13.12.2024
Iran : oui, cet accord sur le nucléaire est historique. C’est le triomphe de la diplomatie
Édito
14 juillet 2015
Le programme nucléaire iranien est limité pendant une décennie
Les relations diplomatiques entre l’Iran et les États-Unis sont rompues depuis 1979. Les négociations sur le programme nucléaire iranien soupçonné d’être à vocation militaire durent depuis 13 ans. La région est l’une des plus sensibles sur le plan géopolitique. La prolifération des armes nucléaires est un sujet stratégique majeur.
Jusqu’au dernier moment, on ne savait pas si les négociations allaient déboucher sur un accord ou échouer.
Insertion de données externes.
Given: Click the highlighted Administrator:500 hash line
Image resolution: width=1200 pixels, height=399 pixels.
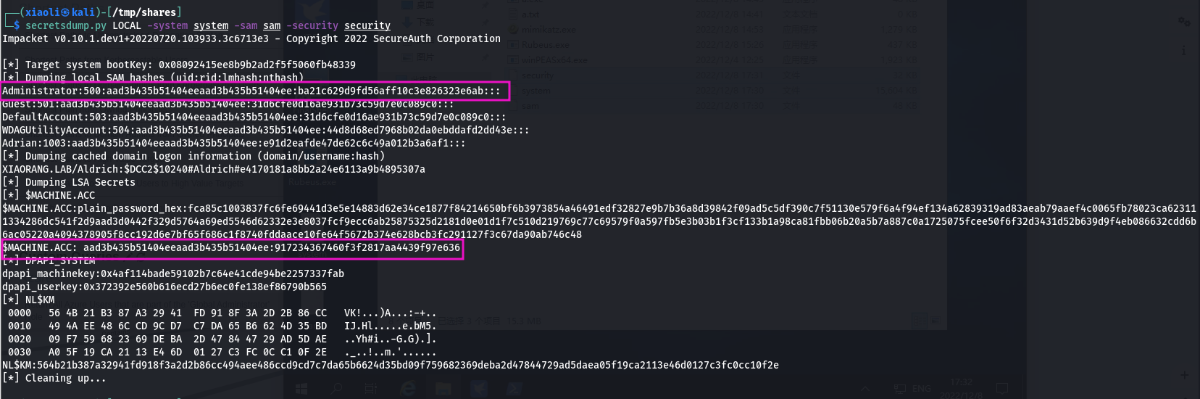Looking at the screenshot, I should (x=255, y=91).
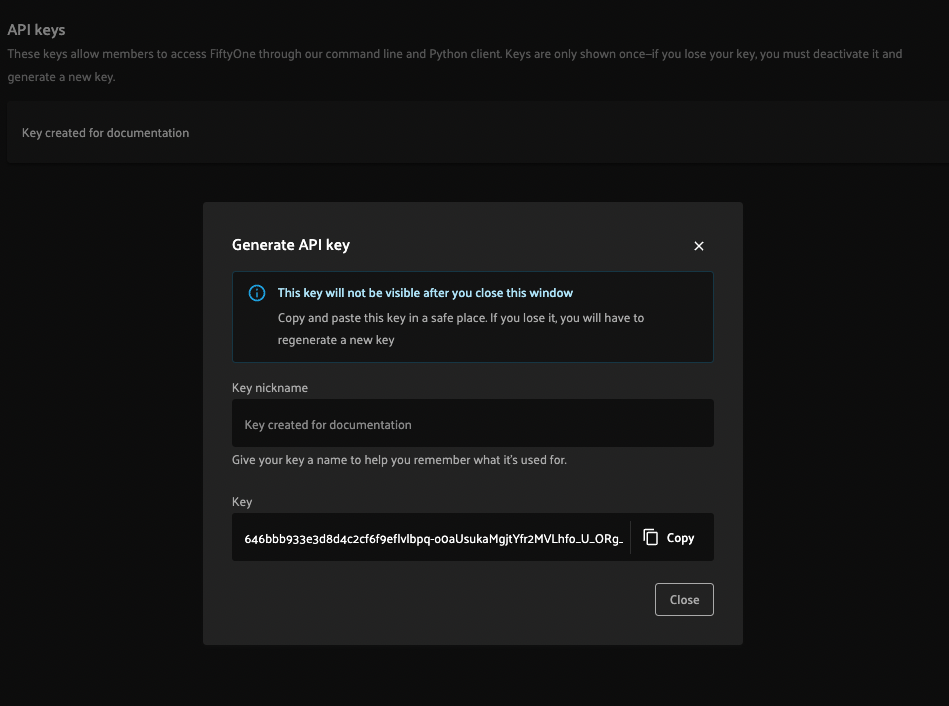The width and height of the screenshot is (949, 706).
Task: Click the Generate API key dialog title
Action: tap(293, 244)
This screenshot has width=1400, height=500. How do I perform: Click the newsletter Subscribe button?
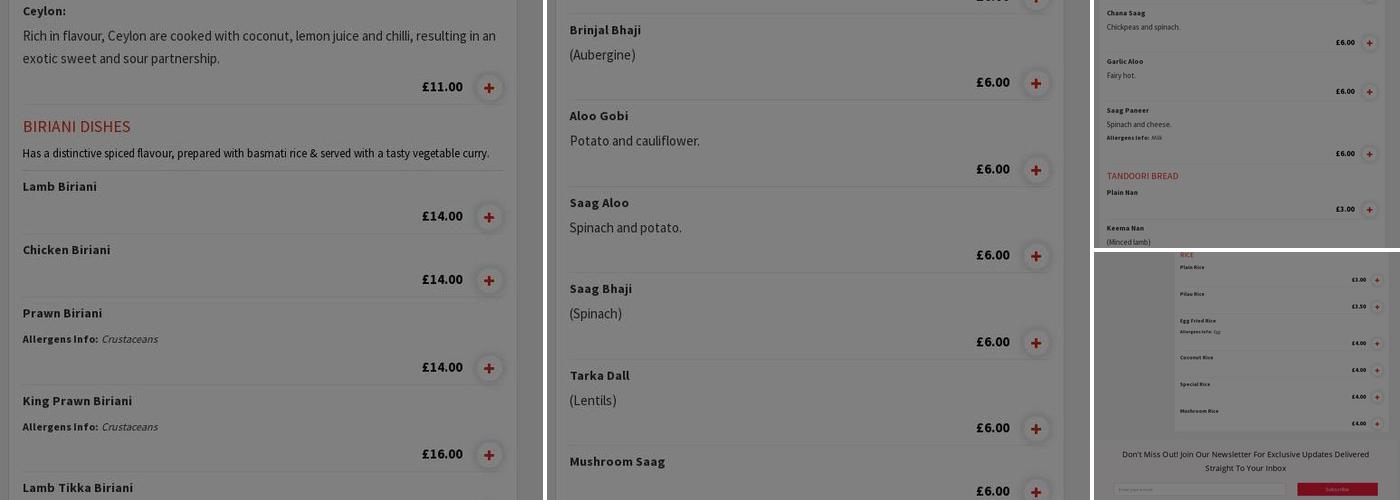click(x=1336, y=489)
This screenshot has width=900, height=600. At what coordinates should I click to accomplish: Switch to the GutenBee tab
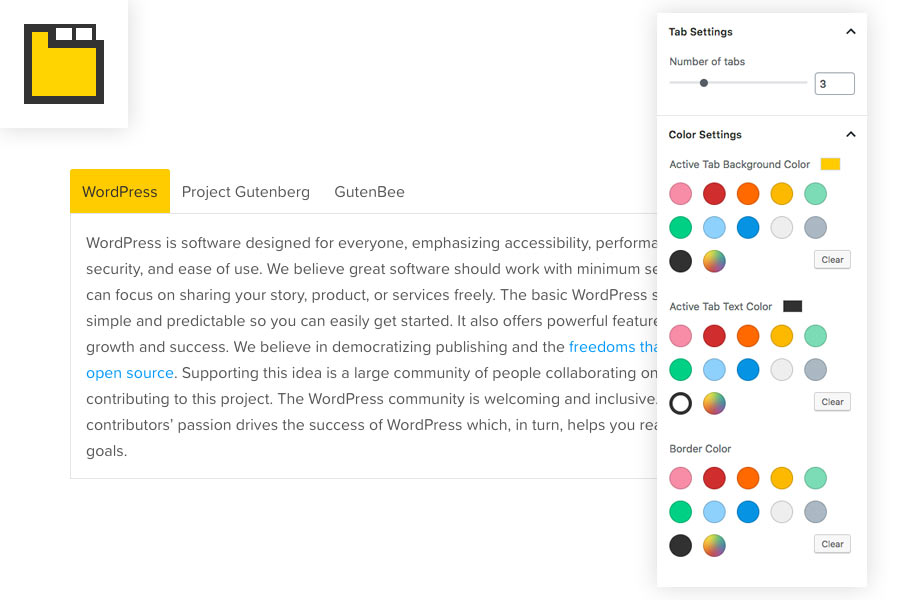coord(369,191)
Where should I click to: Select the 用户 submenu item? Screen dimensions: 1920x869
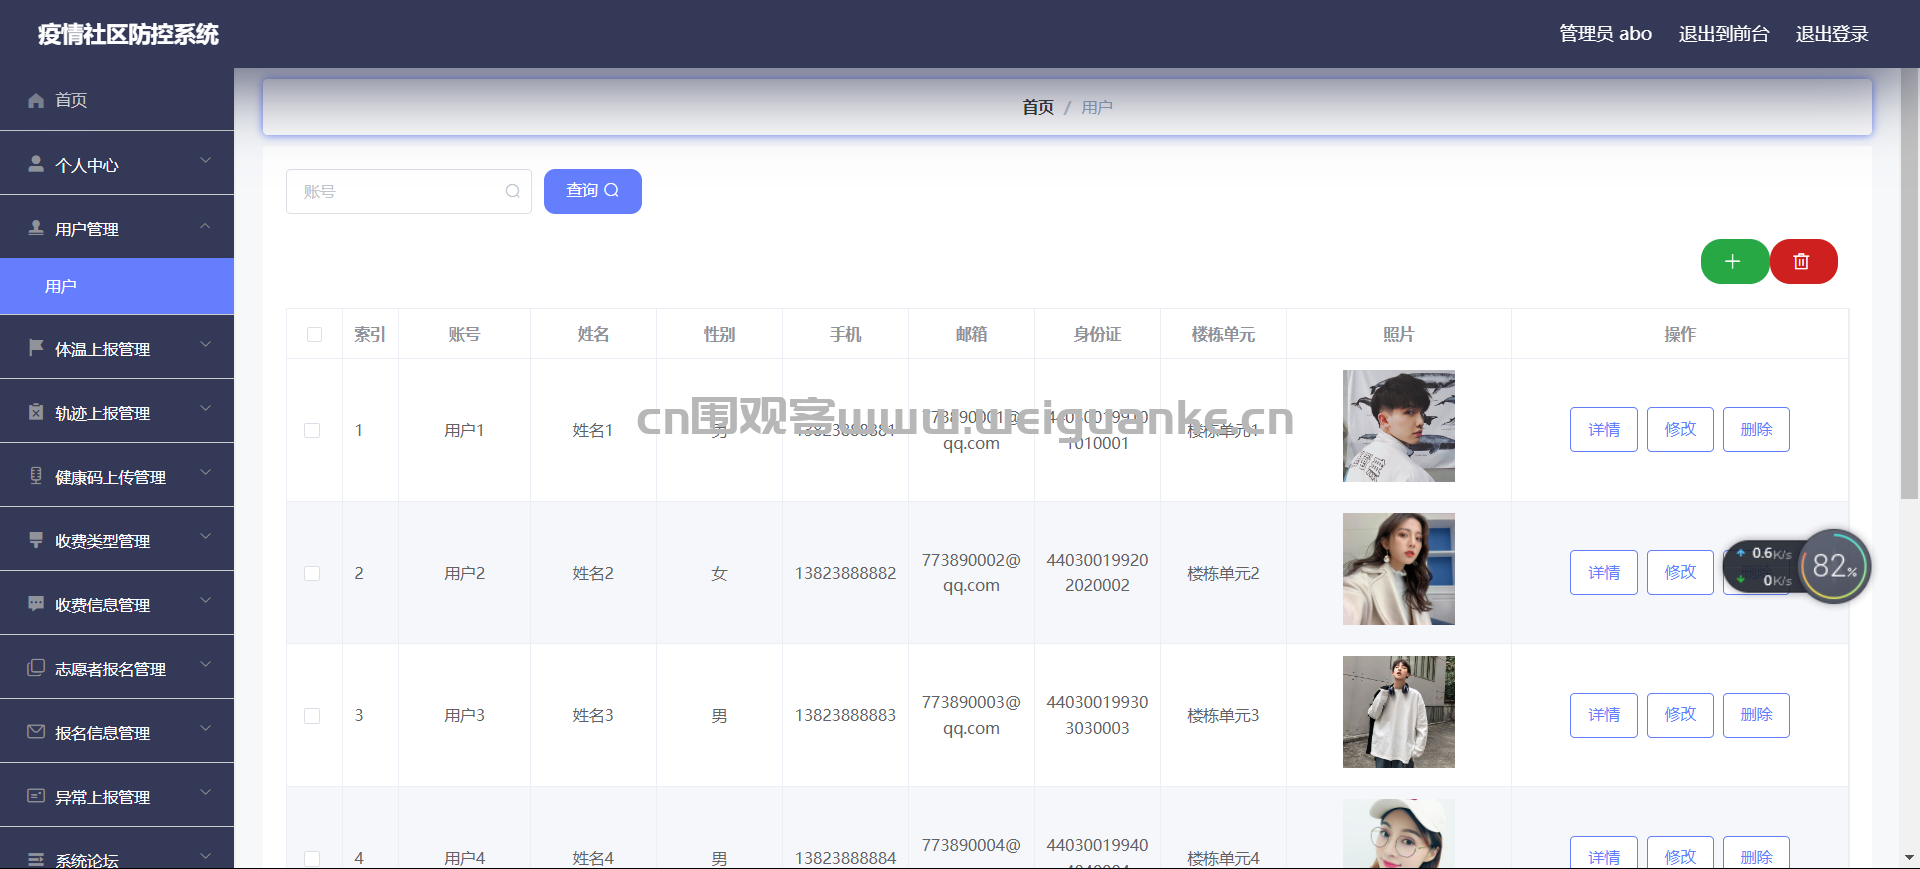point(117,286)
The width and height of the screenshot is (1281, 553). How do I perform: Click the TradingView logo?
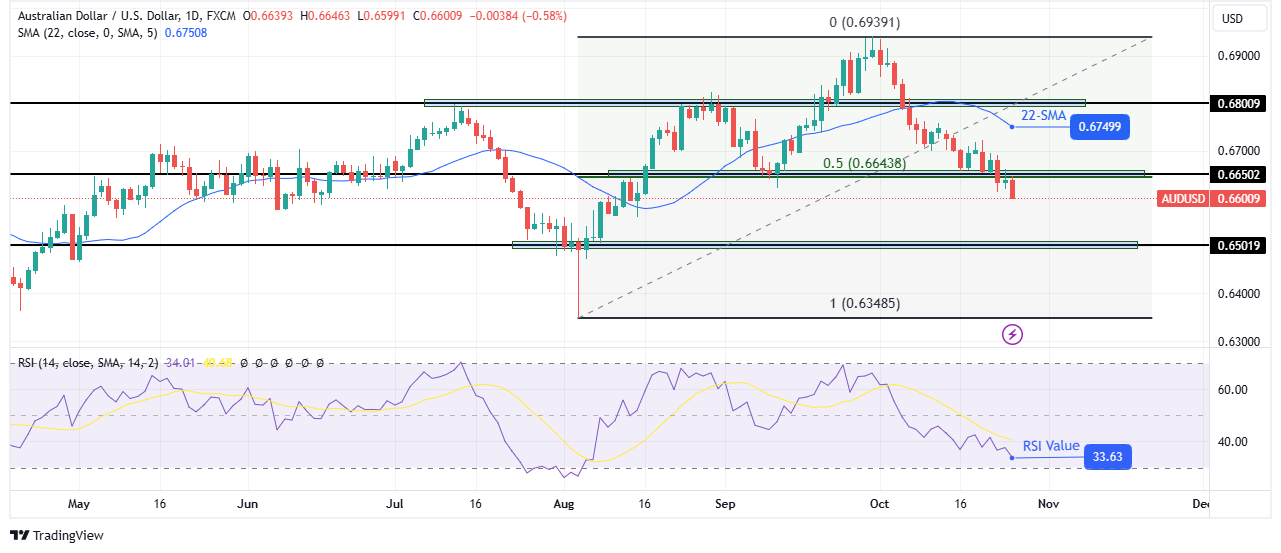[x=57, y=535]
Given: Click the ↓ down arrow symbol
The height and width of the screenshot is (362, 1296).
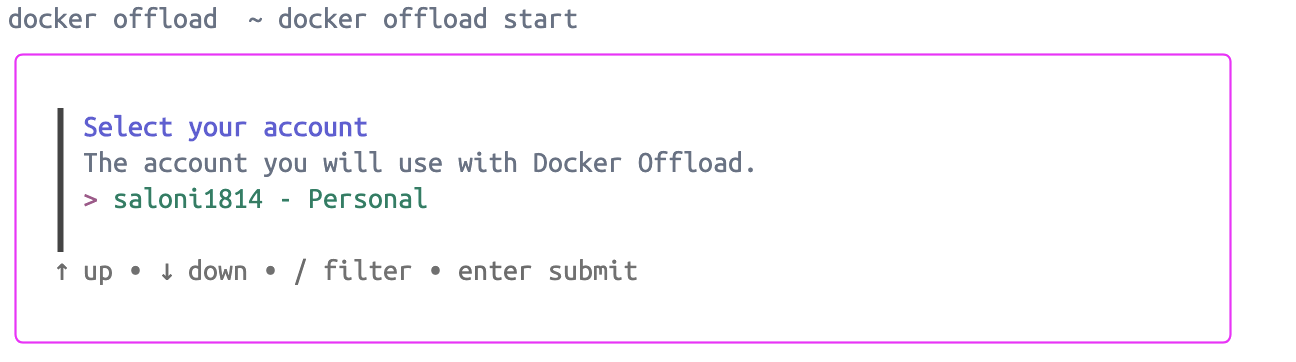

Au vu des enjeux, on ne peut qu’être soulagé de la conclusion de cet accord qui est solide et en rien un accord au rabais. Il peut être résumé en trois points.
1. Le programme nucléaire iranien est limité pendant une décennie. Le nombre de centrifugeuses va passer de 19.000 à 5.060, le stock d’uranium enrichi limité à 300 kg et le réacteur d’Arak mis sous contrôle international.
2. En échange, il y a non pas une suspension mais une levée des sanctions internationales.
3. L’agence internationale de l’énergie atomique aura accès à l’ensemble des installations iraniennes à fin de pouvoir détecter toute tentative de détournement de l’atome à des fins militaires.
Une défaite pour les faucons et les néo-conservateurs
Quelle analyse peut-être fait de cet accord ?
1. C’est d’abord le triomphe de la voie diplomatique. Les négociations ont été longues et incertaines faites de ruptures et de reprises, mais elles ont abouti. Chacun sort gagnant. L’Iran se voit reconnaître le droit à l’atome civil, il n’est pas humilié. En échange, les autres puissances ont des garanties sérieuses de parvenir à leur objectif : empêcher la prolifération des armes nucléaires.
2. Ce ne sont pas que des pays occidentaux qui ont négocié avec l’Iran mais également la Chine et la Russie, qui n’avaient pas plus envie de voir Téhéran se doter de l’arme nucléaire. Pour une fois, on n’a pas confondu communauté internationale et communauté occidentale. Cela a payé.
3. C’est une défaite pour tous ceux, faucons ou néo-conservateurs, qui depuis une dizaine d’années nous disent que, pour regrettables qu’ils soient, seuls des bombardements militaires pouvaient empêcher l’Iran d’aller vers la bombe. C’était généralement les mêmes qui ont soutenu – avec le succès que l’on connait – la guerre en Irak.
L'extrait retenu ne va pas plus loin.